Friday, 7 October 2016

NEWS FLASH

          Daily Telegraph for 6.10.16 (Tim Wallace):
          ‘Global debt record risks economic stagnation.
          ‘IMF report issues chilling prospect of populist politics sending world economy into reverse.
          ‘Global debt has hit a record high of $152 trillion, weighing down economic growth and adding to risks that the economic recovery could turn into stagnation or even recession, the International Monetary Fund has warned.’
          There is also the fear expressed in this report that ‘populist politics’ would reverse globalisation, ‘with protectionist politics hitting international trade, investment and immigration, sending the world plunging into a prolonged period of economic torpor.’

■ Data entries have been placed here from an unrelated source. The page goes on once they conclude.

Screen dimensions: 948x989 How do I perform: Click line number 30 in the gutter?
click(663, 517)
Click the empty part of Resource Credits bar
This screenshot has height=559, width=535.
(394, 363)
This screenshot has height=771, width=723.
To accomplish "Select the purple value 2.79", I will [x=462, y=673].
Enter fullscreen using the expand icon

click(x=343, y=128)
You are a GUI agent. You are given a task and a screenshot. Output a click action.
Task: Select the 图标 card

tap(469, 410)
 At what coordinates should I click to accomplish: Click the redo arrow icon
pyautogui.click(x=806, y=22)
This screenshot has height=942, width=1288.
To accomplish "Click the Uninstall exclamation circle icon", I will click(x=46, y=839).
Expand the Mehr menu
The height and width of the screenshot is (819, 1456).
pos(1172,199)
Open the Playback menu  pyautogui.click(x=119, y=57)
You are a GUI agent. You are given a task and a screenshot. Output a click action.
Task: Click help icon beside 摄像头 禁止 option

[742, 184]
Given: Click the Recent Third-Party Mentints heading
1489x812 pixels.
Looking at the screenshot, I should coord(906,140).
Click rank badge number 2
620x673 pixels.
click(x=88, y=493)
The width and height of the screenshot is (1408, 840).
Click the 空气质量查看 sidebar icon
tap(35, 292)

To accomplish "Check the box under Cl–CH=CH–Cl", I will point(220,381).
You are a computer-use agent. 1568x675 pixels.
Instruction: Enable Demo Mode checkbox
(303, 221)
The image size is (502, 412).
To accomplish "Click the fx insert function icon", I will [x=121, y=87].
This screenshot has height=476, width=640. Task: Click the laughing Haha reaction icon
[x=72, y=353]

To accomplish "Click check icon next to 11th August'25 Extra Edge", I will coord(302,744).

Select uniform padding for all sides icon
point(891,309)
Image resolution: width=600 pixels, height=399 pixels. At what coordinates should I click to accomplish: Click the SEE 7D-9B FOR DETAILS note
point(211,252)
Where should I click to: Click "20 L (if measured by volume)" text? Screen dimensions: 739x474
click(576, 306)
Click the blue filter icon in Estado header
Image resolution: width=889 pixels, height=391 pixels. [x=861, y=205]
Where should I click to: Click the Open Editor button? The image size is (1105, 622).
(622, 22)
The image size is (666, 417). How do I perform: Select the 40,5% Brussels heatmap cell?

          ‘Recovery’, as always in these financial reports, means the ‘recovery’ of capital profits. There is no way of defining what ‘recovery’ under capitalism would be otherwise. It can’t mean the general well-being of people in a permanent high-wage, high-spend economy since wages are drawn from employers’ profits, and higher profits must invariably come from lowering wages. Low wages mean either no-spend or high personal debt in order to spend.
          If this dependence on labour for profit were not so, why the IMF’s concern for the consequences to business of controls on immigration? The source of profit is the value accruing from unpaid labour time and into which wages make inroads the higher they become. This necessitates drops in wage levels as a given period passes its economic peak. So the cheapest possible labour is needed at this time to get the economy ‘on the move’ again. And that means immigration as a necessary component of the labour market. Meanwhile a problem arises when employers skimp on both investment in more modern and efficient machinery and on labour costs: a decline in the level of productivity. This is happening all over the world and is of major concern to economists. Lower productivity is not mentioned in the IMF report, but it should be, although it is not very clear what can be done in practical, realistic terms to raise it.
‘Recovery’ to the capitalist means the recovery of profits through the lowering of wages, ‘flexibility’ in the labour market (i.e. no secure  jobs), the undercutting of wages through the mass employment of immigrants: hence immigration controls pose a threat to the free movement of labour and thus to globalisation  and the maximising of profit. (And high profiting must be maintained to offset the steady lowering of the overall rate of profit.) The IMF here urges governments to push ‘to keep borders as open as possible’. Unfortunately this invites the wrath of workers fearing that their wages will be undercut by the influx of cheap labour. And with this that it will lower their buying-power even further, not to speak of their job security.
          Capitalism can only come out on top if the world buys back all that it has produced, in capital goods as in direct consumption. But if demand is threatened by the erosion in the real value of wages, then debt will ensue. Debt works its way from individual consumers into businesses that have invested through borrowing and into banks that have loaned. IMF: ‘At 225pc of world GDP, the global debt…is currently at an all-time high. Two-thirds consists of liabilities of the private sector, which can carry great risks when they reach excessive levels.’ Meanwhile:
          ‘The political climate is unsettled in many countries. A lack of income growth and a rise in inequality have opened the door for populist, inward-looking policies’ which make the job of preventing ‘a gradual slide into economic and financial stagnation’ very problematical, to say the least.
          What the IMF doesn’t openly admit, although it more or less states it, is that ‘populist politics’ are not a contributory factor but are the effect of the very globalisation, free-market system that the IMF seeks to save. The political response to ’a rise in inequality’ and to wages deterioration in the restoration of profit is the very reason for the ‘unsettled political climate’ in the first place. Which the urged measures will only intensify. Capitalism is its own worst enemy. There is a disconnect in this latest report between cause and effect. You have this factor here and you have that factor there, but meanwhile you turn a blind eye to how these factors interrelate and create each other. And that is because you are trying to save a system in which the chief barrier to capital realisation and accumulation is capital itself. It is a contradiction. And so only an argument on behalf of a contradiction must be blind to its own logic, or lack of expressing it. Economic and financial commentary from the fundits is not notable for the logic of its analysis because the system is so illogical and irrational that any kind of logic applied to it will take on the mantle of a critique of it.
          Capitalism superseded feudalism because feudalism came to stifle possibilities of economic growth through over-regulation of one sort or another in the maintenance of the feudal order. Over the centuries we have come full circle: capital itself is stifling its own continuing expansion, which is what capital is required to achieve in order to be. Time for a change?